Fulacht fia, Glancam, Co. Cork
Co. Cork |
Settlement Sites
At Glancam in County Cork, there is nothing left to see, and that absence is itself part of the story.
A fulacht fia, the term used for a type of prehistoric cooking site found across Ireland in enormous numbers, once stood here beside a well. These sites typically consist of a mound of burnt and shattered stone, the debris from repeated cycles of heating rocks and dropping them into a water-filled trough to bring it to the boil. They date mostly to the Bronze Age and are among the most common archaeological monuments on the Irish landscape, yet individually they are easily overlooked, and easily lost.

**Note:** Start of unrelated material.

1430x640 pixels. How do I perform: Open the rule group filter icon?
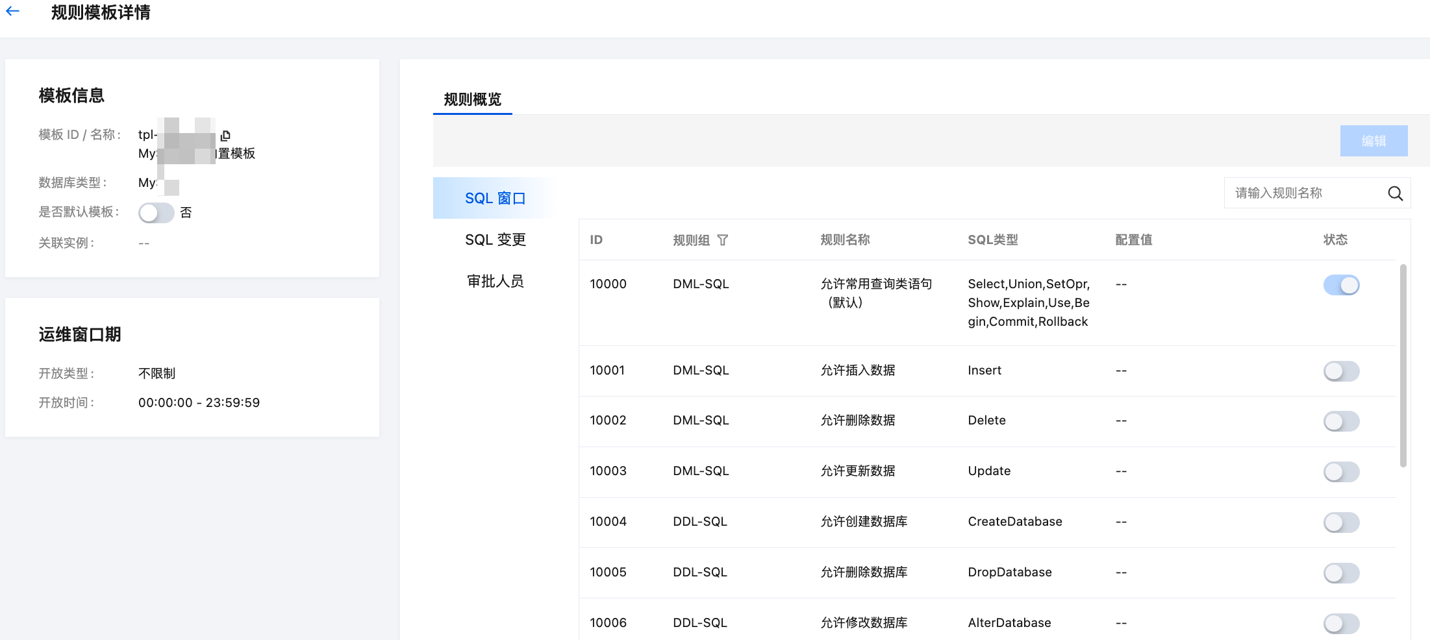722,240
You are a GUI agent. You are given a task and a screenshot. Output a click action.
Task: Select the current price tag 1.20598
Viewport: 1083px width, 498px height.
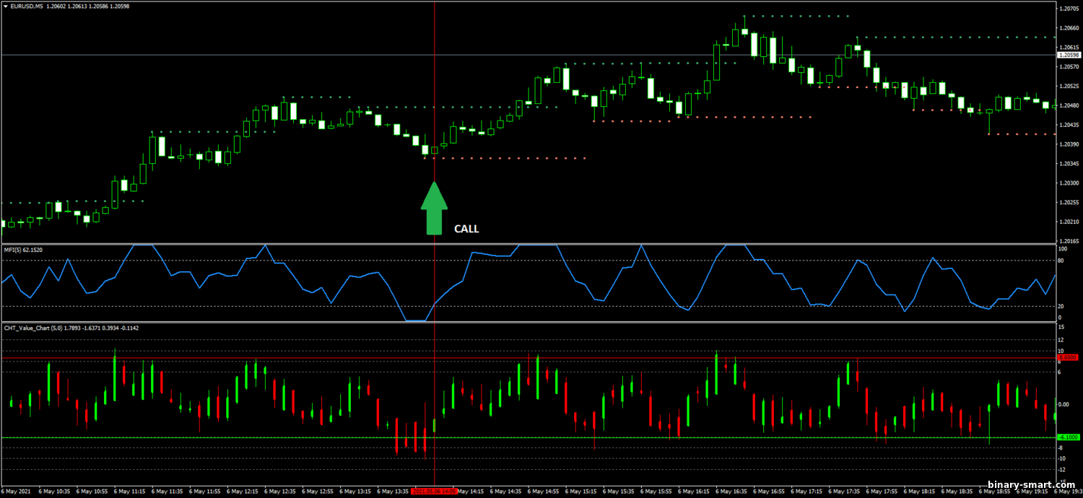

This particular example survived long enough to be captured, in a sense, by an aerial photograph taken by Dr D.D.C. Pochin Mould, in which it appears as a distinctive patch of dark soil in a ploughed field, the scorched and organic-rich material that typically accumulates at such sites showing up clearly against the surrounding ground. Local knowledge confirmed the identification, placing it beside a well that was still marked on the Ordnance Survey six-inch map of 1939. That pairing of fulacht fia and well is not unusual; proximity to water was essential for the site to function at all. At some point after that aerial photograph was taken, roadworks removed whatever physical trace remained, and the site was destroyed. No surface feature survives today.